_Material for this task_.

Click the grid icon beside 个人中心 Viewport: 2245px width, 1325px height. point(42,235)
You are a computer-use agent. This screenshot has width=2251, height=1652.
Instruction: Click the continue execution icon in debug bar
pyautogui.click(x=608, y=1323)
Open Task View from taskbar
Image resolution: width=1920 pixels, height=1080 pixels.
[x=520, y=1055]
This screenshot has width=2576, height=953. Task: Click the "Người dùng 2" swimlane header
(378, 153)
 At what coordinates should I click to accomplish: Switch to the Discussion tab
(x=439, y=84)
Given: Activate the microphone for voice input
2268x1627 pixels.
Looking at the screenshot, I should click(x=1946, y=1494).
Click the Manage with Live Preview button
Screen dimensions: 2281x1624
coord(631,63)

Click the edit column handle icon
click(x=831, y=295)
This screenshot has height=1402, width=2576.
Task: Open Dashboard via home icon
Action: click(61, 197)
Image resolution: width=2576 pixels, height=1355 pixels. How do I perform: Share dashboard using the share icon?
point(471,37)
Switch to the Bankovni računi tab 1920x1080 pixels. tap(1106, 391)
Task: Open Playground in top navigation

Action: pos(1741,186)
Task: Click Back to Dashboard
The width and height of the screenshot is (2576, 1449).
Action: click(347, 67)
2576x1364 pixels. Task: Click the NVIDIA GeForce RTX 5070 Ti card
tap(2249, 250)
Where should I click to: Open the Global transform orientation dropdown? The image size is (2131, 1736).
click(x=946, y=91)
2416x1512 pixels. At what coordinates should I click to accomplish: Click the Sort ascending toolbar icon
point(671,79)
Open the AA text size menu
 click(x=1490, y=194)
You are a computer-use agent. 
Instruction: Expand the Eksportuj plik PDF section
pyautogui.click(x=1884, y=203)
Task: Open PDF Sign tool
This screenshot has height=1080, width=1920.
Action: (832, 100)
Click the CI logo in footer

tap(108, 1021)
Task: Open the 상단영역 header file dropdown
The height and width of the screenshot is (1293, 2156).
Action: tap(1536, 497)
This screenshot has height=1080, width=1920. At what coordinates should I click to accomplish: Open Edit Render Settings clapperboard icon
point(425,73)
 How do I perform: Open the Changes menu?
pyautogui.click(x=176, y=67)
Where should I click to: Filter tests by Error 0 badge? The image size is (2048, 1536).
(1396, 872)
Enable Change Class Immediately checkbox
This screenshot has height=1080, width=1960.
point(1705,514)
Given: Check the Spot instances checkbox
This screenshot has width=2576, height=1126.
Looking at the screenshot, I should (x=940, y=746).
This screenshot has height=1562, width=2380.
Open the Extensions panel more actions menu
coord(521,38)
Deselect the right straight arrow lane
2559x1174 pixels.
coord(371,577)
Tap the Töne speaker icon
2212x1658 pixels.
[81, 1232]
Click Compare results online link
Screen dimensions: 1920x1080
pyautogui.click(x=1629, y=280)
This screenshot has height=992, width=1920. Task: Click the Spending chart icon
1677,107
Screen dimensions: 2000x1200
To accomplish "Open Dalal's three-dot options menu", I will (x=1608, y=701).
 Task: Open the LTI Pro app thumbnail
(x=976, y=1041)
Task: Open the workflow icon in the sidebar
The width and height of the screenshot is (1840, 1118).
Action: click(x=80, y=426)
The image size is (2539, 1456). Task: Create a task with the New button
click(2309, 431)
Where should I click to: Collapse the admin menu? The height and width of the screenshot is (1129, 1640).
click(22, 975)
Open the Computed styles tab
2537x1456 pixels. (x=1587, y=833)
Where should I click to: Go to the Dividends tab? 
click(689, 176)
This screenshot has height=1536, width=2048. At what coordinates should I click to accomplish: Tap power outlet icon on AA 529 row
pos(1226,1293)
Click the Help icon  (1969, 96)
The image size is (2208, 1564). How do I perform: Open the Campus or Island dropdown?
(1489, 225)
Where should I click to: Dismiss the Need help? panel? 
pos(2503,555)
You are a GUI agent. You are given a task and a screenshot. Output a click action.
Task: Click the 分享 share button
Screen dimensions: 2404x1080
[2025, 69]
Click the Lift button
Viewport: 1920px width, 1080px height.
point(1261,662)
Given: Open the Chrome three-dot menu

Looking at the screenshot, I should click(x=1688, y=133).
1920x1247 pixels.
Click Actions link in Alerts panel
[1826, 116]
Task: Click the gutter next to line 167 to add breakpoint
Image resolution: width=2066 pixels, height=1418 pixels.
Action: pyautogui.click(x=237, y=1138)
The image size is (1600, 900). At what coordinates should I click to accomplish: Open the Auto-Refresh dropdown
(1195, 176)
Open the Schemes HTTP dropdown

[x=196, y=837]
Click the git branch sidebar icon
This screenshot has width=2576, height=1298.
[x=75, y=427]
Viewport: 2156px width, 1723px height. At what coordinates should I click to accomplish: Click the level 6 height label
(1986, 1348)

_Directions_. Please reproduce the closing stretch of the records, from the line with "Viewport: 2156px width, 1723px" through the last line, exactly as it stands.

_Solution to the problem_.
Viewport: 2156px width, 1723px height. At what coordinates should I click to accomplish: Click the level 6 height label
(1986, 1348)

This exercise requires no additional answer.